Après plusieurs jours bloquées sur un îlot du fleuve Evros, à la frontière gréco-turque, 64 personnes ont été secourues par les autorités grecques. Selon ces dernières, elles avaient été laissées là par des passeurs. Les ONG saluent le sauvetage, mais dénoncent d’autres situations de détresse et les pratiques de refoulement qui les engendrent.

La police grecque affirme que les migrants avaient été localisés mercredi soir, après que les autorités grecques ont été informées de leur présence.

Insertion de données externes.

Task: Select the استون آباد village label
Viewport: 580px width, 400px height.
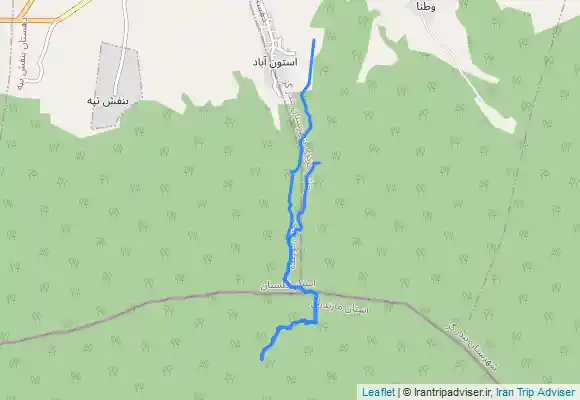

Mais elle assure qu’ils ont refusé d’embarquer une première fois mercredi, avant d’accepter ce jeudi. La zone étant militarisée et inaccessible pour les médias et ONG, il est difficile de confirmer le déroulé des événements et de savoir qui sont exactement les personnes secourues.

On sait cependant que parmi elles se trouvait le groupe de 37 migrants, dont la situation avait fait l’objet de plusieurs interpellations d’ONG. La veille du sauvetage, Alarm Phone alertait encore sur leur situation : "Le niveau de la rivière monte et l’eau est en train de submerger l’îlot".

Le sauvetage intervient aussi après la saisine de la Cour européenne des droits de l’Hommes (CEDH) par le Conseil grec pour les réfugiés, une ONG. Ce type de recours permet d’imposer à l’État grec des mesures provisoires de protection des personnes bloquées. (...)

Toujours est-il que les ONG et collectifs reçoivent régulièrement des récits de migrants qui "arrivent sur le territoire grec, se font repérer, et refouler par les autorités sur ces petites îles dans la rivière", avait décrit Lorenz lors d’un précédent cas. La localisation de ces îlots, sur la ligne frontalière, permet aux deux États de se renvoyer chacun la responsabilité des exilés qui s’y trouvent.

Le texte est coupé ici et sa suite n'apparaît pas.